WORK INSTRUCTION:
Skip the pictures. Retype exactly, and only, the lines between the line holding "1568x757 pixels." and the last line below, inclusive.

*** PROVIDED INFORMATION ***

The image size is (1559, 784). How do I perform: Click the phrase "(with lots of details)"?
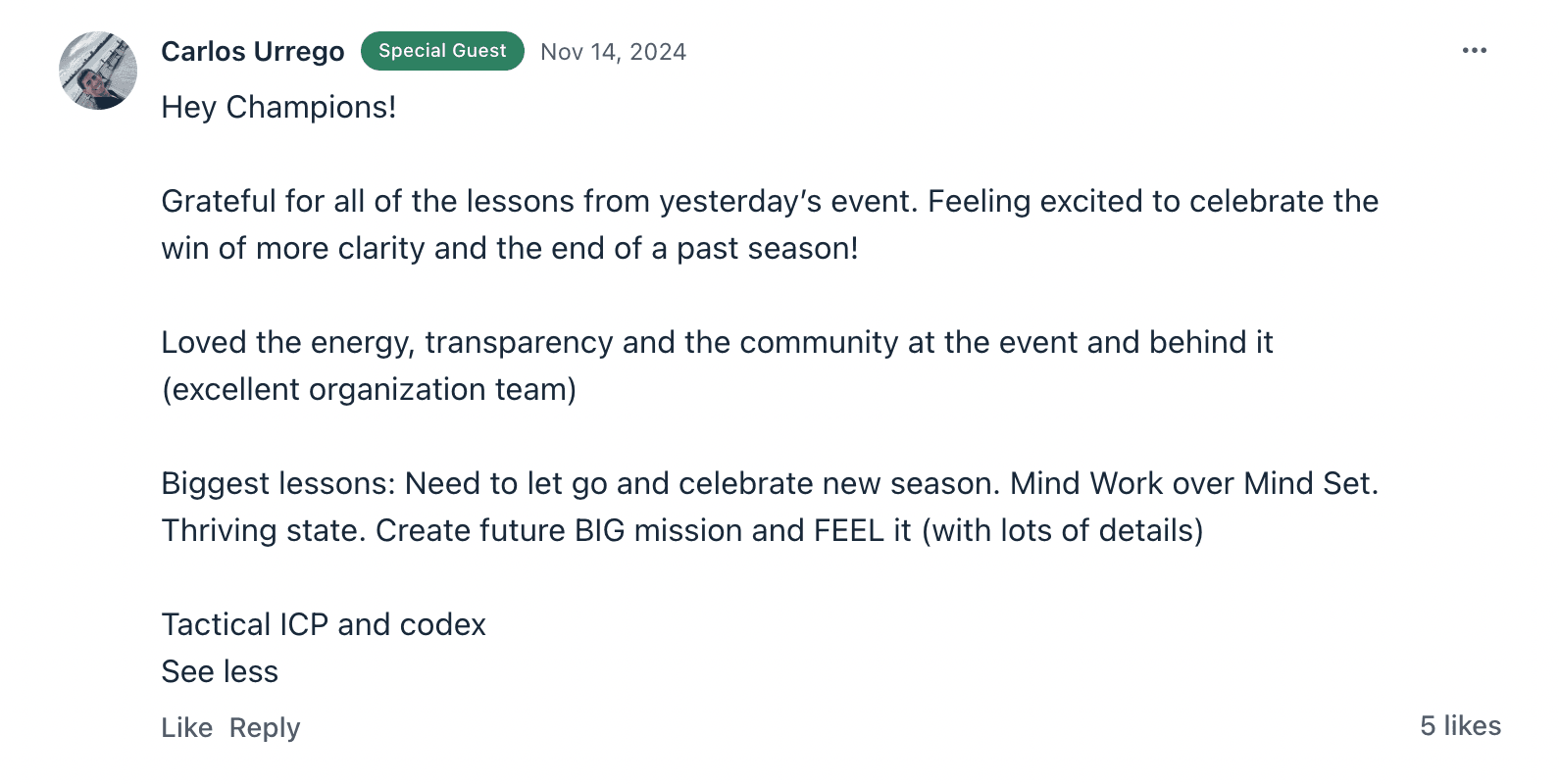click(1062, 530)
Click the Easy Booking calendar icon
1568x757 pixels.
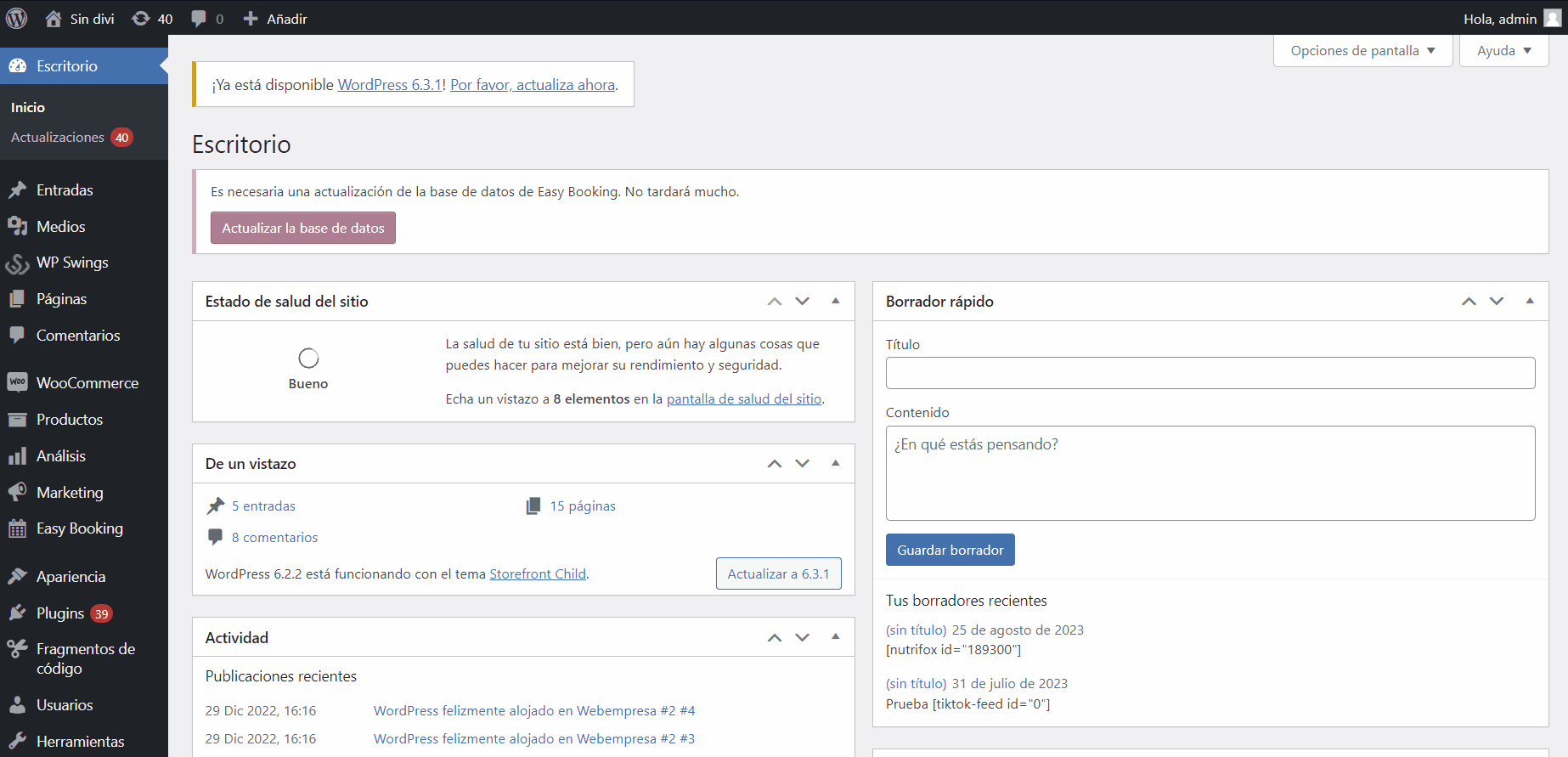click(x=17, y=529)
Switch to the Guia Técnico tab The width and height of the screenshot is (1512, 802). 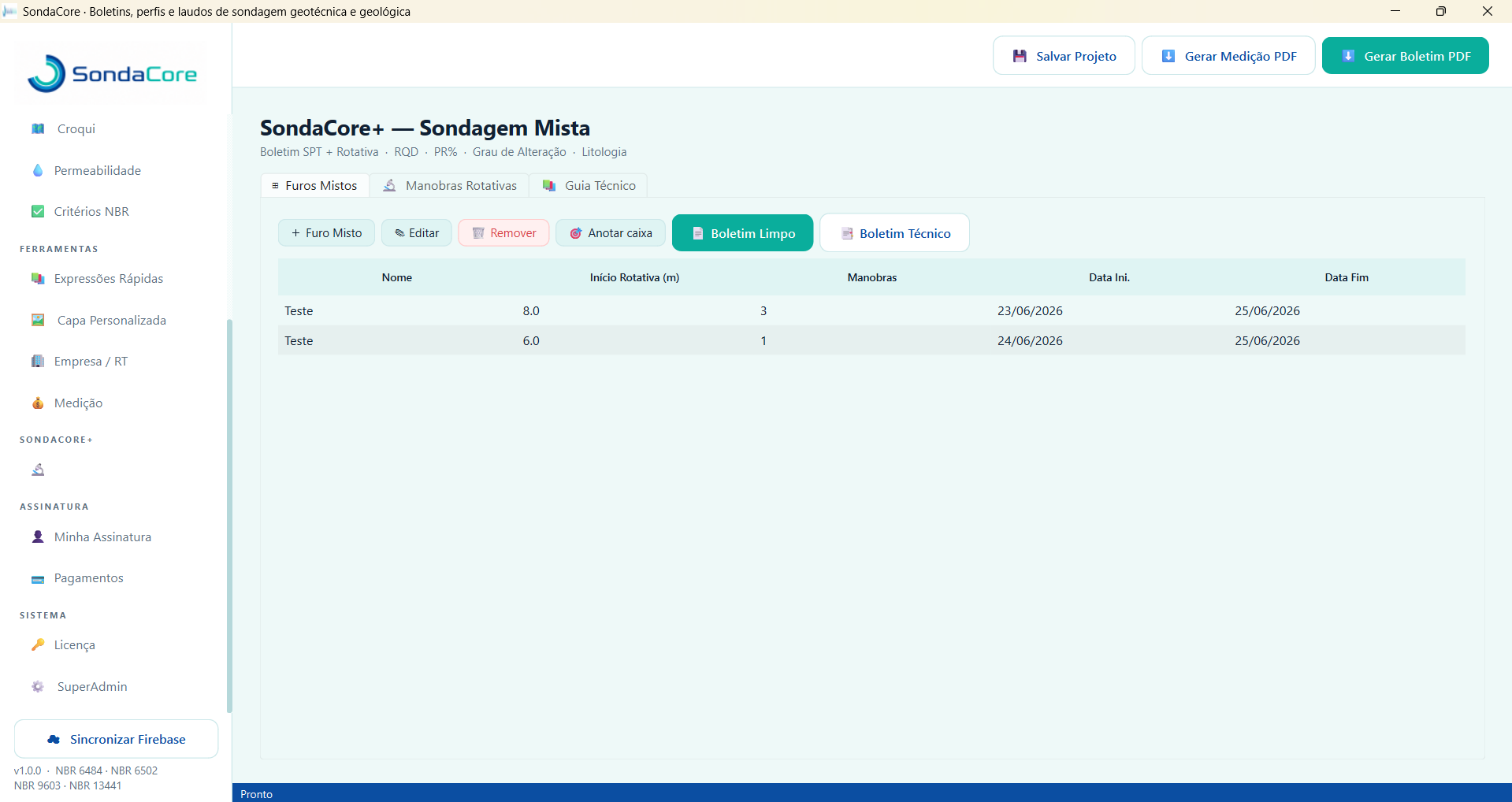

*** End of PROVIDED INFORMATION ***

SOLUTION TO THIS PROBLEM:
1568x757 pixels.
click(x=17, y=529)
Switch to the Guia Técnico tab The width and height of the screenshot is (1512, 802). 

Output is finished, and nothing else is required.